Nouvelle baisse du pétrole, qui n'arrive pas à enrayer sa chute

03/11/16 à 20:45 - Mise à jour à 20:45

Source: Belga

Les cours du pétrole ont baissé jeudi pour la cinquième séance consécutive, restant au plus bas depuis plus d'un mois dans un marché qui ne parvient pas à se défaire de ses inquiétudes sur la surabondance générale.

Nouvelle baisse du pétrole, qui n'arrive pas à enrayer sa chute

© BELGAIMAGE

Le cours du "light sweet crude" (WTI), référence américaine du brut, a perdu 68 cents à 44,66 dollars sur le contrat pour livraison en décembre au New York Mercantile Exchange (Nymex), après n'avoir connu que des séances de baisse depuis une semaine.

"La pression reste là, faute de voir comment amoindrir l'offre pour le moment", a résumé Carl Larry, de Frost & Sullivan.

Les cours, qui évoluent au plus bas depuis fin septembre, ont tenté un rebond en début de séance mais sont vite retombés dans le rouge, faute d'actualité réellement encourageante.

Le marché est plombé depuis la fin de la semaine précédente par les doutes sur un accord de baisse de la production au sein de l'Organisation des pays producteurs de pétrole (Opep) et par l'annonce d'un bond massif de presque 15 millions de barils des stocks hebdomadaires de brut aux Etats-Unis.

JEU DE DONNÉES
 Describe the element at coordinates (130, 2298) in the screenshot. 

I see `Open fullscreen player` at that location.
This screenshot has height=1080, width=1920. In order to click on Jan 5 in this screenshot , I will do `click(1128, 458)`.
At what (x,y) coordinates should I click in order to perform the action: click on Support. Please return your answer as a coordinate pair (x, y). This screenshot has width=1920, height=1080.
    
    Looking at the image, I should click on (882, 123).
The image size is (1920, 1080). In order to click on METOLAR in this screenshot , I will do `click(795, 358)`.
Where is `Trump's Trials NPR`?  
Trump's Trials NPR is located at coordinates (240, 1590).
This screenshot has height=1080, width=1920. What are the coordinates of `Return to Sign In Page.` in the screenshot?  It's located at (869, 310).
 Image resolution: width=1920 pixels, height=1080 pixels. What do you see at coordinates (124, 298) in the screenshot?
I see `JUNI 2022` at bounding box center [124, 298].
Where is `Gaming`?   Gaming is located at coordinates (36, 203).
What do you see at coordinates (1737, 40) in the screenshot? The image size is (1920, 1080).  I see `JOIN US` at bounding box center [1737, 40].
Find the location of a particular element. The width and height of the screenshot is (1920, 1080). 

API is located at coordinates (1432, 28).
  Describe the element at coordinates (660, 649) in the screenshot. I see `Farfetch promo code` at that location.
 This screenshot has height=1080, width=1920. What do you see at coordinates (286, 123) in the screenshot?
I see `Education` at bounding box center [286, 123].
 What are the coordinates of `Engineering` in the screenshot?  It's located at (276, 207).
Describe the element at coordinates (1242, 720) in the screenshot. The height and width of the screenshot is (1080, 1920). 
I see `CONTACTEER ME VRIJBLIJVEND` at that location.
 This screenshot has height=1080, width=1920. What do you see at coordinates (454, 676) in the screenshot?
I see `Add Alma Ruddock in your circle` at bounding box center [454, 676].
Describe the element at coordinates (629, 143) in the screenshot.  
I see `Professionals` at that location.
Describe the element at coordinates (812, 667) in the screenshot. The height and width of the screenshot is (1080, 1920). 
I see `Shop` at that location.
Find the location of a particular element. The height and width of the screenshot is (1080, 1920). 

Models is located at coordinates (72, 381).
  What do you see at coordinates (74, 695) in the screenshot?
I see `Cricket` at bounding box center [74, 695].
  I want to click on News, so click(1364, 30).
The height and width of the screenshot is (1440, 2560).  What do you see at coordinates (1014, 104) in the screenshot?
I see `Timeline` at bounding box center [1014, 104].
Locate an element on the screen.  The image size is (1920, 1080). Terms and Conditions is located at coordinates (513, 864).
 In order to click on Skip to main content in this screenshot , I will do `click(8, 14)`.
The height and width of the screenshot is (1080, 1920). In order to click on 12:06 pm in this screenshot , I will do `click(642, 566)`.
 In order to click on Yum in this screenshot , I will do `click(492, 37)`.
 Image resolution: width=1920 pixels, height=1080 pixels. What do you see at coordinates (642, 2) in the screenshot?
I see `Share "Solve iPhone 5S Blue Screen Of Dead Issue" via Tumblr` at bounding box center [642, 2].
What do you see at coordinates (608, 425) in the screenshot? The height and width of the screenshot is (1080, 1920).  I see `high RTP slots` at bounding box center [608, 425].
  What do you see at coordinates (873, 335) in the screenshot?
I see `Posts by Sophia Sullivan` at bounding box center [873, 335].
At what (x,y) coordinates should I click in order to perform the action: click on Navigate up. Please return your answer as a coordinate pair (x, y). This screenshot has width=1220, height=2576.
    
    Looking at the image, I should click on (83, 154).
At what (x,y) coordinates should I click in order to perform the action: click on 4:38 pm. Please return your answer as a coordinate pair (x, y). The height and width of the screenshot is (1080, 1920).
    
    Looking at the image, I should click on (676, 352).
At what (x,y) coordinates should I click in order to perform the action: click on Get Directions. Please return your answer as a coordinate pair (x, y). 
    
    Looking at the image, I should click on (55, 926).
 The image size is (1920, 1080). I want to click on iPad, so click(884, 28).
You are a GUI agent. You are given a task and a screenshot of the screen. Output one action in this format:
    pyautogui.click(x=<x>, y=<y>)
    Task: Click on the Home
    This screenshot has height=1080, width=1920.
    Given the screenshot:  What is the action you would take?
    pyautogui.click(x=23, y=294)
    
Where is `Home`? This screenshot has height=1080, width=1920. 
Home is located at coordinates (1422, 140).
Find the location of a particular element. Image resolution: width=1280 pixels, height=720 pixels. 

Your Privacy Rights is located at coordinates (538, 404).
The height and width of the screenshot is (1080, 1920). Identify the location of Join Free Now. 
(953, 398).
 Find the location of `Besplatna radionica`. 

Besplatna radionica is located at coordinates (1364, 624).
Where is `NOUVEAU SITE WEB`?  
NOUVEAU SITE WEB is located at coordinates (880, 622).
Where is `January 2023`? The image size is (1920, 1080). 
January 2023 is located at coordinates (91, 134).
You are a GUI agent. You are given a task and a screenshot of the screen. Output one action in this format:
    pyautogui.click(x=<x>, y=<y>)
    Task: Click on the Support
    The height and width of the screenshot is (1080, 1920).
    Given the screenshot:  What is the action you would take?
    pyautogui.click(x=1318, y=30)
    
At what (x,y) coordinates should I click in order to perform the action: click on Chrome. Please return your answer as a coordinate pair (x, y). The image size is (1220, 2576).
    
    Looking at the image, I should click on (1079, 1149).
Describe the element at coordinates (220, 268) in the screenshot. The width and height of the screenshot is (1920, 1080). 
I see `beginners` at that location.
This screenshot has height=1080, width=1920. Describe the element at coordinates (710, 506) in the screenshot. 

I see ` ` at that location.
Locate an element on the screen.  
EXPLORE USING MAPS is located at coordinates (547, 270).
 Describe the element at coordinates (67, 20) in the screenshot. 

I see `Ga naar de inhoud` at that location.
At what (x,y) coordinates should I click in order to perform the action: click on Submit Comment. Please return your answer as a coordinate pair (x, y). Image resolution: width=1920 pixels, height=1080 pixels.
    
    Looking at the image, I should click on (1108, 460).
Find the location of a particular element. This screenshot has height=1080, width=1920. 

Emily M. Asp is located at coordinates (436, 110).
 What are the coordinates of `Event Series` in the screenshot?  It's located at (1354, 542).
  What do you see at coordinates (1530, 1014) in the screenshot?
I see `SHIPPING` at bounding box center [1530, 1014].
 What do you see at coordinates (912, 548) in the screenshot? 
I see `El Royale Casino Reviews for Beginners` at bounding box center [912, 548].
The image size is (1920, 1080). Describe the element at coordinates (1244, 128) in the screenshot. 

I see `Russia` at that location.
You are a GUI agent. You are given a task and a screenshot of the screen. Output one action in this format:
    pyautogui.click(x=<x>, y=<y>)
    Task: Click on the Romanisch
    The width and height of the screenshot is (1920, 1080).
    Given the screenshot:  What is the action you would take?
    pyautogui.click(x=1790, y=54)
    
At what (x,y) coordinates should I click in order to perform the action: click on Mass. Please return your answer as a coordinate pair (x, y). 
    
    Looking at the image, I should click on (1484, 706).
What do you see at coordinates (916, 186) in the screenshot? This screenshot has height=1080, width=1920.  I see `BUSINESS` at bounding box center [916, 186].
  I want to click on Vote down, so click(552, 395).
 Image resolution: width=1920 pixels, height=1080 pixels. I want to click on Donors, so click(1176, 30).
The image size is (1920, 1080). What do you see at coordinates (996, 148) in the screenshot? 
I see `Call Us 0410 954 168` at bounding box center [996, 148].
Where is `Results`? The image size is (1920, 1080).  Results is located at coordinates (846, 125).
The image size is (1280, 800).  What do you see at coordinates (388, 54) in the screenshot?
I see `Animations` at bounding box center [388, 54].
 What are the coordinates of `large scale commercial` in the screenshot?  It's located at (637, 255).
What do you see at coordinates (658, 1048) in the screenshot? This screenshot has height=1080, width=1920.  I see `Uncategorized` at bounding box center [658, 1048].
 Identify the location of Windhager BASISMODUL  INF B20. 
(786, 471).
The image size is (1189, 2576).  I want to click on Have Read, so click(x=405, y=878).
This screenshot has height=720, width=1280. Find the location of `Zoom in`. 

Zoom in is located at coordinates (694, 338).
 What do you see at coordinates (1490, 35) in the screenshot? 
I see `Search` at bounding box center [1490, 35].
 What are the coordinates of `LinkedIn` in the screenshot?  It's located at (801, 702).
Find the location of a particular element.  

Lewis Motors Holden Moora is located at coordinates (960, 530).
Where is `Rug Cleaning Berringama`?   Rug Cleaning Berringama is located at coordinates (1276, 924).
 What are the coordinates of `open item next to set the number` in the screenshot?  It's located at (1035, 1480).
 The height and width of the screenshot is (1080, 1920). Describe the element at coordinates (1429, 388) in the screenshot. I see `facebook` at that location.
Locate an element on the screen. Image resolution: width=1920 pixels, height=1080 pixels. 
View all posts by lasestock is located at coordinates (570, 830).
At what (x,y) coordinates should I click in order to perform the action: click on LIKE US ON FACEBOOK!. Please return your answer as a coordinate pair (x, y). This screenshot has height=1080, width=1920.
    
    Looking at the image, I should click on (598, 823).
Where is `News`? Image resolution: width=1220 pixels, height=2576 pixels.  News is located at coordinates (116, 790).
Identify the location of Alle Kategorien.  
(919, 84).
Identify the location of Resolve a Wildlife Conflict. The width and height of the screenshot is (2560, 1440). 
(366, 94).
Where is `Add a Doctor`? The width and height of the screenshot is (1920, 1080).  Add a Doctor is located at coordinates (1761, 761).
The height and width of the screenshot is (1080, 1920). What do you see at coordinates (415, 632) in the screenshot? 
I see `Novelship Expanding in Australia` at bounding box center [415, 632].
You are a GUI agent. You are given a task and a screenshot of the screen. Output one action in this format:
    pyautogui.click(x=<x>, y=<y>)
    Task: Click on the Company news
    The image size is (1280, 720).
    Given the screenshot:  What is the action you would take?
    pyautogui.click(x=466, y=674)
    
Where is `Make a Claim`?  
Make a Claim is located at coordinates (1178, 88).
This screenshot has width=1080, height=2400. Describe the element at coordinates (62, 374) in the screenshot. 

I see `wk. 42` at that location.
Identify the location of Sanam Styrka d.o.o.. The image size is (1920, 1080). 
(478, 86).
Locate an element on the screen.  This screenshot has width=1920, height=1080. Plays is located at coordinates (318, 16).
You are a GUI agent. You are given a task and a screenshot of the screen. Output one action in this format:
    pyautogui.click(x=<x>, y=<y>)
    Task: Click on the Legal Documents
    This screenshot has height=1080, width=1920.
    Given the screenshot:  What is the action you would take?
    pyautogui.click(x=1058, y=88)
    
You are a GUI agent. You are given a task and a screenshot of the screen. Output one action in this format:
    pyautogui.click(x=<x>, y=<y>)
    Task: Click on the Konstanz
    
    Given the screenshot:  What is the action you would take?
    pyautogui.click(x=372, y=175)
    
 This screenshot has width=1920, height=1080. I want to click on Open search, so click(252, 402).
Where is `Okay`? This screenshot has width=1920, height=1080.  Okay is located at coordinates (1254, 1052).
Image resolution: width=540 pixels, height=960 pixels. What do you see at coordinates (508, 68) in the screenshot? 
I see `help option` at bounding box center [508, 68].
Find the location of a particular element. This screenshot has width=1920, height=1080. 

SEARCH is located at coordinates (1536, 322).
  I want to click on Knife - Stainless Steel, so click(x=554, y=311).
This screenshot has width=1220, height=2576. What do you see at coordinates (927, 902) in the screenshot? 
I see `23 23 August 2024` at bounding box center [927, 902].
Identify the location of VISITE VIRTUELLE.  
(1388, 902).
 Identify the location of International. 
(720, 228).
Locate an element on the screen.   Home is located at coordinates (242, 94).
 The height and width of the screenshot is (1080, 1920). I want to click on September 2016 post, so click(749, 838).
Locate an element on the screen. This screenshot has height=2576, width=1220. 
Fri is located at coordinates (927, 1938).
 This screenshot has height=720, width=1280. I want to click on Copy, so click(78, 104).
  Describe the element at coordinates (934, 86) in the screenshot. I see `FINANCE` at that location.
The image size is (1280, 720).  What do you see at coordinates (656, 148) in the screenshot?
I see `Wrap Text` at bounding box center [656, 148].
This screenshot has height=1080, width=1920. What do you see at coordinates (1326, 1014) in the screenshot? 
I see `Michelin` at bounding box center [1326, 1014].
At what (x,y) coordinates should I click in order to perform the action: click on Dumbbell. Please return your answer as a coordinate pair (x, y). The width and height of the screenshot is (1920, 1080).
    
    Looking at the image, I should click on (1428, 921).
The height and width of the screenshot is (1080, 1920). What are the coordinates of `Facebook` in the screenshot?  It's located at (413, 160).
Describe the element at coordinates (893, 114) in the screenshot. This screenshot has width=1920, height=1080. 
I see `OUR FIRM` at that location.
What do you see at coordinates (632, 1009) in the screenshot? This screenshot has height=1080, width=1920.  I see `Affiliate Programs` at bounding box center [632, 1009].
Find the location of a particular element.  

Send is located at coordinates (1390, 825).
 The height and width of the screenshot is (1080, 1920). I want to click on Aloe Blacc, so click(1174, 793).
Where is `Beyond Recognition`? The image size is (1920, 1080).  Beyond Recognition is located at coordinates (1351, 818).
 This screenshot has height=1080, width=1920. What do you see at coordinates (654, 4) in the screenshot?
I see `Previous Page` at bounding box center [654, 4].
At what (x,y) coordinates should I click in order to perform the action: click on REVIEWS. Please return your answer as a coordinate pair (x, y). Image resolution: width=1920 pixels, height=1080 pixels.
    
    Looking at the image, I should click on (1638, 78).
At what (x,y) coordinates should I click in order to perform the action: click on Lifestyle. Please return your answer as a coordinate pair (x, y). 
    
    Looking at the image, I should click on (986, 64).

CONSIGNE
Poursuivez l'article sur la chute des cours du pétrole à partir de sa dernière phrase.

RÉPONSE ATTENDUE
L'Opep avait annoncé fin septembre un projet d'accord, mais elle doit encore le mettre en oeuvre à l'issue de son sommet du 30 novembre et les doutes règnent actuellement sur sa capacité à le faire: certains de ses membres en sont déjà exemptés, d'autres semblent désireux de l'être et les derniers chiffres en date montrent que l'offre du cartel reste à un niveau sans précédent.

Certes l'Arabie saoudite, acteur dominant du cartel, "a relevé ses prix vers ses clients asiatiques et cela peut être perçu comme une manière de témoigner de son engagement à parvenir à une baisse de la production", des tarifs plus élevés supposant une offre moindre, a rapporté Bob Yawger, de Mizuho Securities.

Cette actualité a cependant semblé n'apporter qu'un bref soutien au marché, son aspect symbolique ne semblant pas peser très lourd par rapport aux doutes régnant sur la bonne volonté de pays comme l'Irak, deuxième producteur du cartel, pour freiner leur offre.